The final phase of testing for the Expo Light Rail Line Phase 1 is now underway with trains set to begin operating out of the La Cienega/Jefferson station come mid-April.
The Venice/Robertson Station will open six to eight weeks after the opening of the La Cienega/Jefferson Station, which will provide commuters from downtown Los Angeles their first chance to reach Culver City and the outer rim of the Westside via light rail, according to Eric Olsen, Chief Project Officer of the Expo Authority.
Olsen said safety protocols were the reason for the delay of the opening of Phase 1 of the Expo Line. It was initially scheduled to open in January and then March of 2012.
“We just put in a high tech automatic signal protection system,” Olsen said. “It is an added safety measure and will override an operator if an operator misses a signal.”
The new auto stop technology is being applied to vehicles that are more than 20 years old and the task, now completed, has been passed onto the Metro authority to operate test runs on the system to make sure it is ready for commuter travel to and from Culver City.
Phase 2 of the Expo Line, which is currently under construction, is expected to start operating all the way to downtown Santa Monica in 2015.
Phase 2 will link the Expo Line from Culver City to the Santa Monica terminus at 4th and Colorado, which is a block away from the Third Street Promenade.
“It’s a $2.4 billion regional project,” said Santa Monica Deputy City Manager Kate Vernez. “It will go from Santa Monica to downtown Los Angeles in 45 minutes.”
The Expo Line from Culver City to Santa Monica had initially been scheduled to open in 2014, but has been pushed back until 2015.
City officials believe that this project will be worth the wait.
“Without Expo Light Rail there is a major missing link to the regional transportation system,” Vernez said. “It will be the first mass transit system created.
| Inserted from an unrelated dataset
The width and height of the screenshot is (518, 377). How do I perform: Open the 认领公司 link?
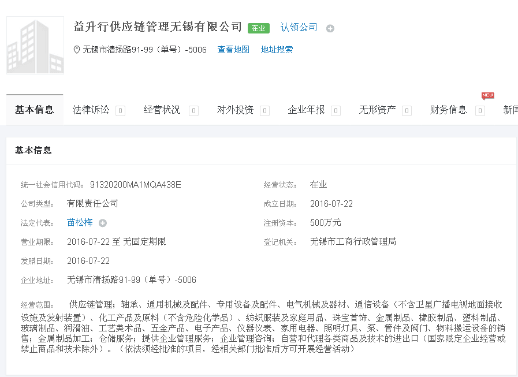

It will be of very substantial benefit to both the environment and the city.”
Commuters who drive their cars through the city of Los Angeles to reach Santa Monica and Los Angeles during rush hour frequently experience a daily ‘carmageddon’ en route to their jobs with traffic along the 10 Freeway.
Santa Monica Mayor Richard Bloom said the Expo Line would provide for a better experience for residents in the business community as well as benefit tourism.
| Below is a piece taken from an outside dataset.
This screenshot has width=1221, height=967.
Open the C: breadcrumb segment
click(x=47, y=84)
“One thing we don’t think about is the freeway system,” Bloom said. “The 10 (Freeway) has effectively removed us from various communities and Expo is going to help bring these communities back together.”
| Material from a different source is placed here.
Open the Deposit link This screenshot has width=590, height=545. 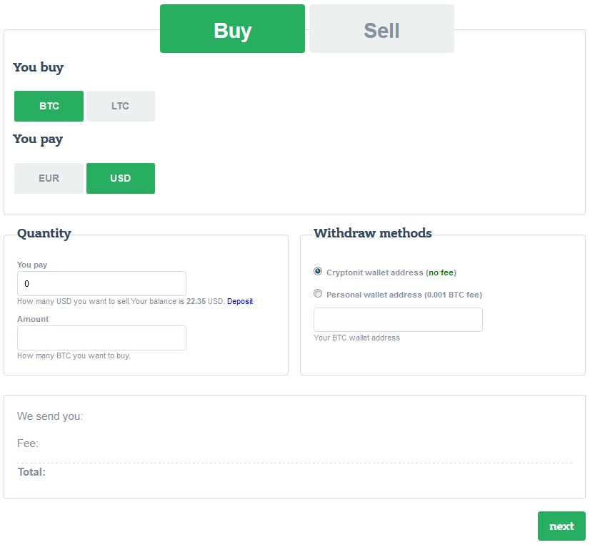click(240, 301)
The City of Santa Monica has been working to implement the Expo Light Rail Line since the late 1980s and preliminary construction of the line has already begun with the recent demolition of old buildings such as Sears Auto Center and the bank training facility on Colorado and 24th.
“It takes decades of concerted effort by people in the City Council who really worked hard to get this type of rail system opened and we are thrilled that it is within reach,” Vernez said. “I think it will be great for the region and Santa Monica and the tourist economy.”
The Expo Light Rail Line will also feature the Bergamot Station that will be located near the intersection of 26th Street and Olympic Boulevard. Its inclusion will offer commuters the chance to reach the Pico district along the southern edge of Olympic Blvd.
In the meantime, the Big Blue Bus will be offering some new bus routes once the Robertson/Venice station is complete. This will allow for commuters to take a combo ride of light rail and bus to reach their destinations in the UCLA area and downtown Santa Monica.
“We’re currently planning to serve the Expo Robertson/Venice station to the UCLA area sometime after the completion of the station,” said Joe Stitcher, Chief Administrative Officer for the Big Blue Bus. “We are looking to change line 5 to that station. We’re (also) looking to change our line 12.”